オープンソースの機械学習プラットフォームまとめ

PredictionIOは機械学習を使用したアプリケーションを開発・運用するためのプラットフォームを提供するためのOSSですが、世の中には他にも同じ領域のOSSが存在します。PredictionIO含めて各プロダクトの特徴をまとめてみました(PredictionIO以外はドキュメントやソースをチラ見して書いているので見落としていることなどあるかもしれませんがご容赦いただければと思います)。

PredictionIO

github.com

Apache Software Foundationで開発されている機械学習プラットフォームです。基本的にSpark上で動作する機械学習ライブラリをターゲットにしていますが、最近はPython対応なども行われています。作成したマイクロサービスはSprayベースのAPIサーバとして起動することが可能です。用途に応じたテンプレートが多数用意されており、それをカスタマイズして使用できるのが特徴です。

Apacheのプロジェクトですし、ドキュメントやサンプルもそれなりに揃っています。日本人コミッタもおり、国内でのイベントも開催しているので、他のプロダクトと比べると情報を得やすいのもメリットといえます。

PredictionIOの概要については以下のQiitaの記事が参考になります。日本語のハウツー記事も多いので、ググってみていただけるとよいかと思います。

qiita.com

Seldon

github.com

基本的にはPredictionIO同様のユースケースが想定されており、Predict、Recommend用のサービスを構築可能。Spark、scikit-learn、TensorFlow、Kerasなどの機械学習ライブラリをサポートしていたり、作成したマイクロサービスをDockerコンテナとしてデプロイ可能、Graphanaによるマイクロサービスのモニタリング機能も自前で備えているなど機能的にはPredictionIOよりも先行している部分がありますが、ドキュメントが豊富とはいえず、日本語はもちろんのこと英語での情報もまだまだ少ないようです。ただ、企業がやっているOSSなので、そこはコンサルしますよということなのかもしれません。

日本語では以下のQiitaの記事が参考になると思います。

qiita.com

mleap

github.com

MLパイプラインをシリアライズ/デシリアライズし、実行するためのライブラリを提供します。Spark、scikit-learn、TensorFlowをサポート。生成した予測モデルを使用してマイクロサービスとしてデプロイするためのDockerイメージも用意されています。PredictionIOやSeldonと違って機械学習を運用するためのプラットフォームというよりはパイプラインや予測モデルのポータビリティを実現するためのライブラリという感じです。

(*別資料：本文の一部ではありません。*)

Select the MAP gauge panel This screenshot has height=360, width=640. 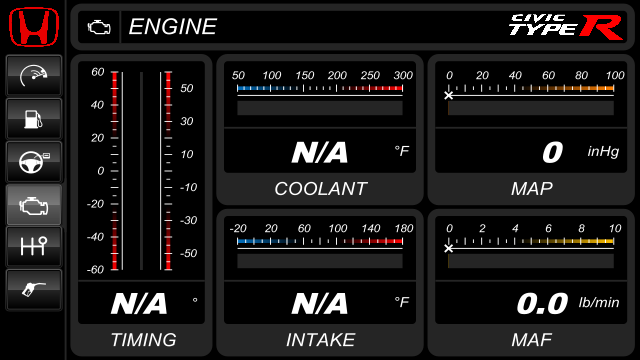point(531,129)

ドキュメントはSeldonと比べるとかなりしっかりしていますが、日本語情報は今のところ皆無です。

まとめ

アプリケーションに機械学習を活用した機能を組み込むことが一般的になるにつれ、それらを効率よく開発・運用するためにこのような機械学習プラットフォームの必要性は高まってくると考えています。Seldonやmleapのように複数の機械学習ライブラリを扱うことができる仕組みも必要になってくると思いますし、逆に機械学習の専門家がいないチームではPredictionIOのように予め用意されているテンプレートを使用することで機械学習を利用できるというメリットもあるでしょう。

どのプロダクトも作成した予測モデルをマイクロサービスとしてデプロイしてアプリケーションから利用するという形は共通していますが、一方でバッチ的に使用したい場合やオンライン学習などのユースケースをどう取り込んでいくのかという点についても今後の注目ポイントかもしれないと思います。

また、今回はOSS機械学習プラットフォームを紹介しましたが、AWSやAzure、GCPなどで提供されているマネージドな機械学習プラットフォームももちろん有力なオプションです。機械学習プラットフォームの動向という意味ではこれらについても注視していく必要がありそうです。